1) Accelerated Junctional Rhythm - 60 to 100 bpm
2) Junctional Tachycardia - 100 to 180 bpm
The 4 following arrhythmias may be regular and not may not have Pwaves and therefore may not be discernable from each other. When they are indiscernable, they arrhythmia is referred to broadly as SVT, what are the rates of the following SVTs:
1) Sinus Tachycardia
2) Atrial Tachycardia
3) Atrial Flutter
4) Junctional Tachycardia
1) Sinus Tachycardia - 100 to 160 bpm
2) Atrial Tachycardia - 150 to 250 bpm
3) Atrial Flutter - 150 to 250 bpm
4) Junctional Tachycardia - 100 to 180 bpm
How can you distinguish between a PAC, PJC, and PVC?
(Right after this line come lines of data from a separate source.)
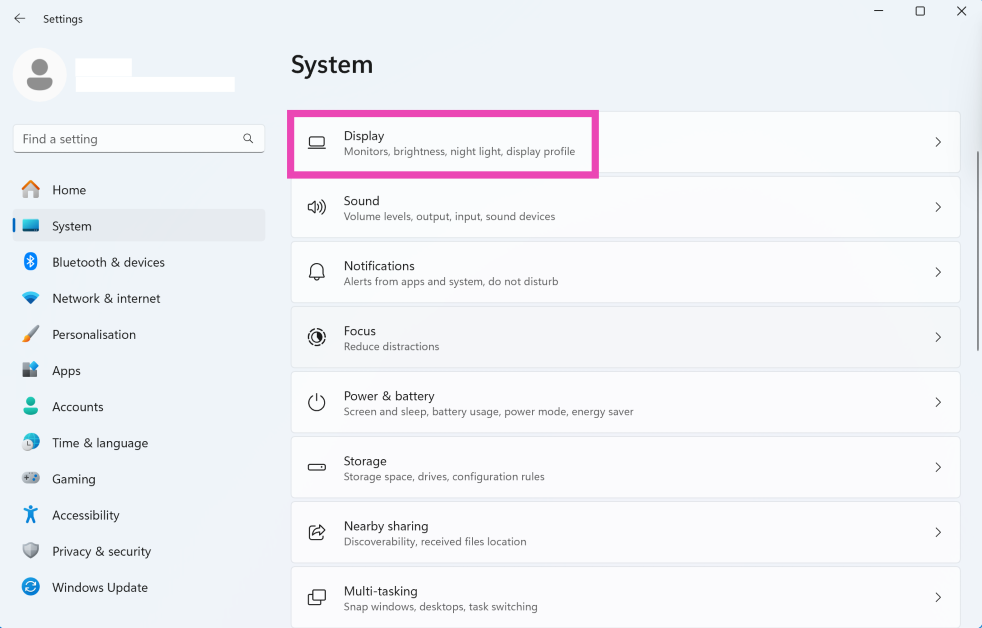Click the Gaming controller icon
Image resolution: width=982 pixels, height=628 pixels.
31,479
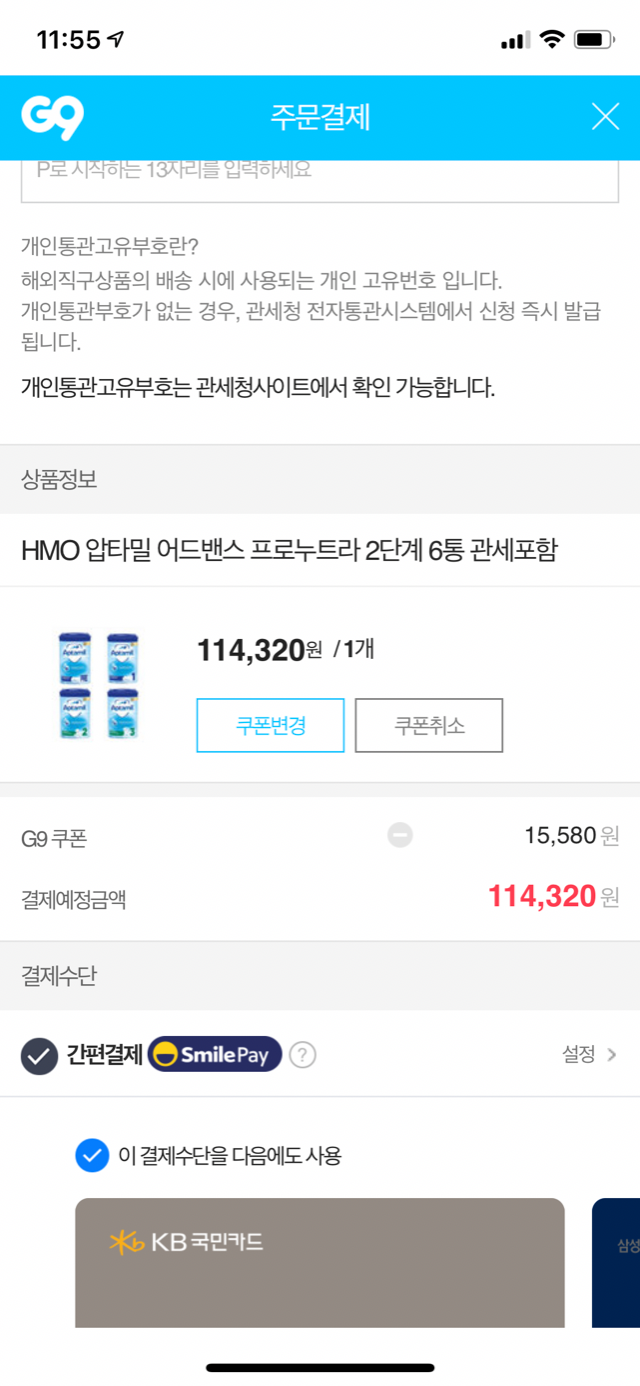Tap the Wi-Fi icon in status bar
Image resolution: width=640 pixels, height=1386 pixels.
pos(551,40)
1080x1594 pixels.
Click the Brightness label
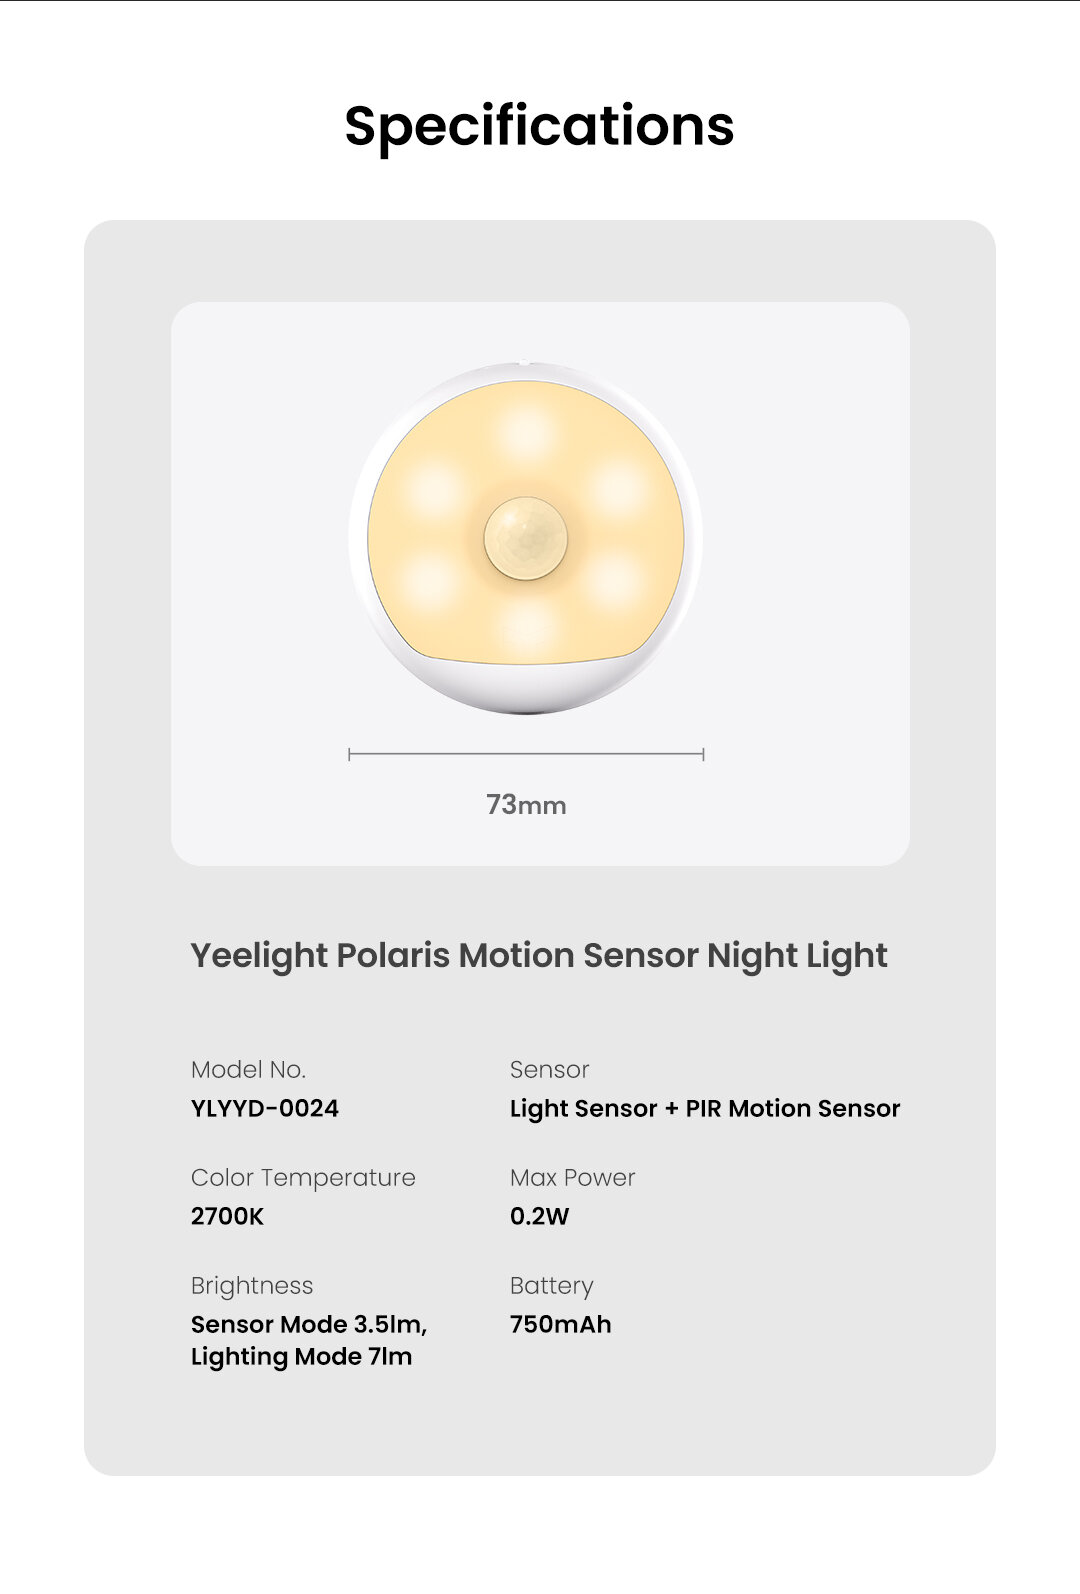(252, 1286)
1) PAC - Pwave present and QRS is normal or < 0.12 secs.
2) PJC - Pwave inverted or absent and QRS is normal or < 0.12 secs.
3) PVC - No Pwave and QRS is wide and abnormal or > 0.12 secs.
Describe a First-Degree Heart Block?
In a First-Degree Heart Block, there is something delaying the impulse in the AV Junction, causing the PRI to be abnormally long (greater than 0.20 secs).
What are the causes a First-Degree Heart Block? What are the SxS? And how is it treated?
1) Cause - Can occur without an underlying pathophysiology or can be caused by meds (i.e., BBs, CCBs, or digoxin).
2) Patient is usually asymptomatic
3) Only treated if symptoms related to bradycardia are present.
Describe a Second-Degree Type I Heart Block (aka Wenkebach).
Heart block characterized by gradual and progressive conduction delay through the AV node, resulting in every 4 or 5 impulses not being conducted.
What are the causes of a Second-Degree Type I Heart Block? What are the SxS? And how is it treated?
1) Causes - ⬆ Parasympathetic or Vagal tone, ischemia, or meds (i.e., BBs, CCBs, and digoxin).
2) SxS related to bradycardia (chest discomfort, Dyspnea and hypotension).
3) If the patient has symptomatic bradycardia, Tx with atropine or transcutaneous pacing is indicated.
Describe a Second-Degree Type II Heart Block.
A Second-Degree Type II Heart Block occurs when only some of the atrial impulses are conducted through the AV node into the ventricles resulting in more P-waves than QRS complexes.
What are the causes of a Second-Degree Type II Heart Block? What are the SxS? And how is it treated?
1) Caused by ischemia usually due to blockage of the Left Coronary Artery.
2) SxS are related to bradycardia and may include chest discomfort, dyspnea and hypotension.
3) If the patient has symptomatic bradycardia, Tx with atropine or transcutaneous pacing is indicated.
Describe a Third-Degree or Complete Heart Block.
A Third-Degree or Complete Heart Block occurs when no atrial impulses stimulate the heart. The ventricles will initiate its own impulse, in the absence of an atrial impulse, and beat independently at its own intrinsic rate (this is called AV dissociation),
What are the causes of a Third-Degree or Complete Heart Block? What are the SxS? And how is it treated?
1) Caused by injury to the conduction system, so that there is no conduction between the atria and the ventricles.
2) SxS are related to bradycardia and may include syncope, dyspnea, chest discomfort and angina, and hypotension.
3) If the patient has symptomatic bradycardia, Tx with atropine or transcutaneous pacing is indicated.